• _What the exercise asks_:
Retype only the stretch of lines that starts with the line containing "Screen dimensions: 857x581" and ends with the last line of the records, both included, exactly.

*** Data ***

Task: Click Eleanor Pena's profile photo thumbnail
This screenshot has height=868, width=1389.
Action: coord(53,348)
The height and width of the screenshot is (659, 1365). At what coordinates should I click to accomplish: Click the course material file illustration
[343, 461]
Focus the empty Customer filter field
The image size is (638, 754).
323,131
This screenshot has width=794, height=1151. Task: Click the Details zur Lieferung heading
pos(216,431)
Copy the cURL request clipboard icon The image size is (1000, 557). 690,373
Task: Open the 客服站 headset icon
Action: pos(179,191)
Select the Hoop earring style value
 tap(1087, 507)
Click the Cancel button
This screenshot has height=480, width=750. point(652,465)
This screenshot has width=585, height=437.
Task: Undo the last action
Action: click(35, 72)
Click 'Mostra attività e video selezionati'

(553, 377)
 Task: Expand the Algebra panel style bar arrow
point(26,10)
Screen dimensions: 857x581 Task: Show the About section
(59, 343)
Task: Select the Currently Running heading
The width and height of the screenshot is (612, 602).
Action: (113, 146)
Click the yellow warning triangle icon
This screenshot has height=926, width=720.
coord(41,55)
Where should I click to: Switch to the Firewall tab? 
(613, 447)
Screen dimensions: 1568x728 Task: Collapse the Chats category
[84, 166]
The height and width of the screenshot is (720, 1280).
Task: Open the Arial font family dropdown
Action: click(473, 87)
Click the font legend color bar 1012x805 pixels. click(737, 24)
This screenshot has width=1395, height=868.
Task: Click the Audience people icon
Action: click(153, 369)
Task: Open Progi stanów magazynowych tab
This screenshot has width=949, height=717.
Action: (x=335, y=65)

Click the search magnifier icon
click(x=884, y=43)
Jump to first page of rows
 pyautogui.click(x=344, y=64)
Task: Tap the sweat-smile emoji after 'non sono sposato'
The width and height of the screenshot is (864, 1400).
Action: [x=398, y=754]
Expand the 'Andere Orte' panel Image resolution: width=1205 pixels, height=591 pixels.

*** End of Data ***

• _Exercise result_:
Screen dimensions: 857x581 Task: Show the About section
(59, 343)
Task: Select the Currently Running heading
The width and height of the screenshot is (612, 602).
Action: (113, 146)
Click the yellow warning triangle icon
This screenshot has height=926, width=720.
coord(41,55)
Where should I click to: Switch to the Firewall tab? 
(613, 447)
Screen dimensions: 1568x728 Task: Collapse the Chats category
[84, 166]
The height and width of the screenshot is (720, 1280).
Task: Open the Arial font family dropdown
Action: click(473, 87)
Click the font legend color bar 1012x805 pixels. click(737, 24)
This screenshot has width=1395, height=868.
Task: Click the Audience people icon
Action: click(153, 369)
Task: Open Progi stanów magazynowych tab
This screenshot has width=949, height=717.
Action: (x=335, y=65)

Click the search magnifier icon
click(x=884, y=43)
Jump to first page of rows
 pyautogui.click(x=344, y=64)
Task: Tap the sweat-smile emoji after 'non sono sposato'
The width and height of the screenshot is (864, 1400).
Action: [x=398, y=754]
Expand the 'Andere Orte' panel Image resolution: width=1205 pixels, height=591 pixels.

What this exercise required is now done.